Butcher paper and crayons are fun while we're waiting. Too bad our game of Hangman is riddled with artistically challenged and bad drawing. A painter with much better ability has a show here of fine water colors. We have flowers plus actual salt and pepper shakers on the table. (You can hardly find salt and pepper anywhere anymore. We'll uncover more about this another day.)

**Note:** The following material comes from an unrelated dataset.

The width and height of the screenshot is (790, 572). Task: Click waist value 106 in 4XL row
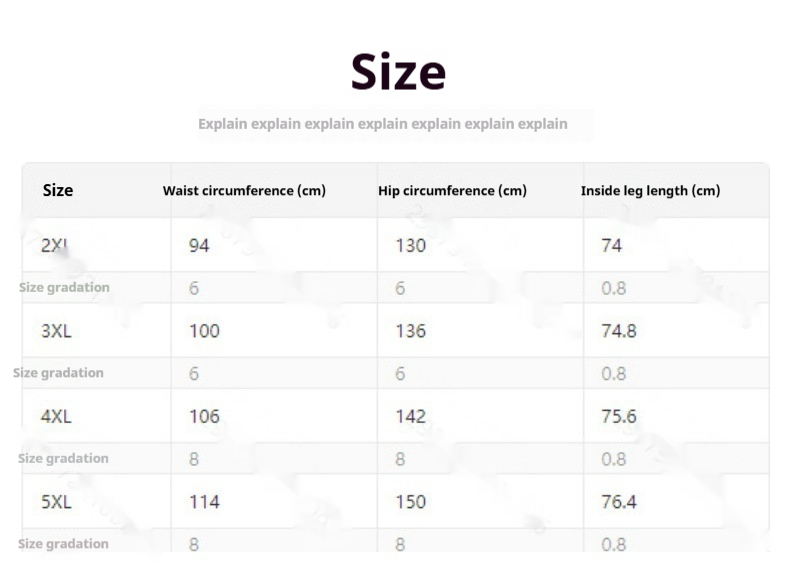(204, 416)
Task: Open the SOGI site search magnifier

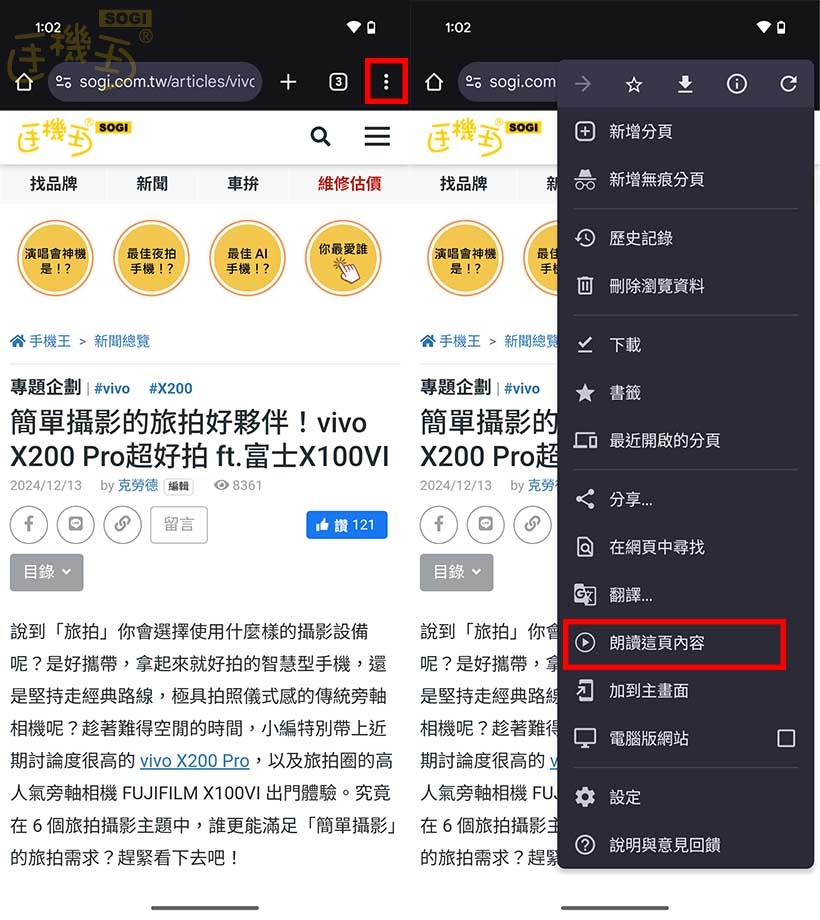Action: tap(320, 136)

We're going simple. The Thin Man opts for Anjou pear, Mandarin orange and arugula salad with grilled chicken and Boston lettuce, spinach, walnuts and blue cheese. Pears are perfectly ripe and oranges are juicy. We're partial to salads with heft from cheese and nuts and if you throw in some croutons, that's great. Californians take greens for granted although we were in a Whole Foods, somewhere between Costa Mesa and La Jolla, and the greens were not what you expect. Anyway, in Boston we take lobster rolls for granted. Not beans, not ever.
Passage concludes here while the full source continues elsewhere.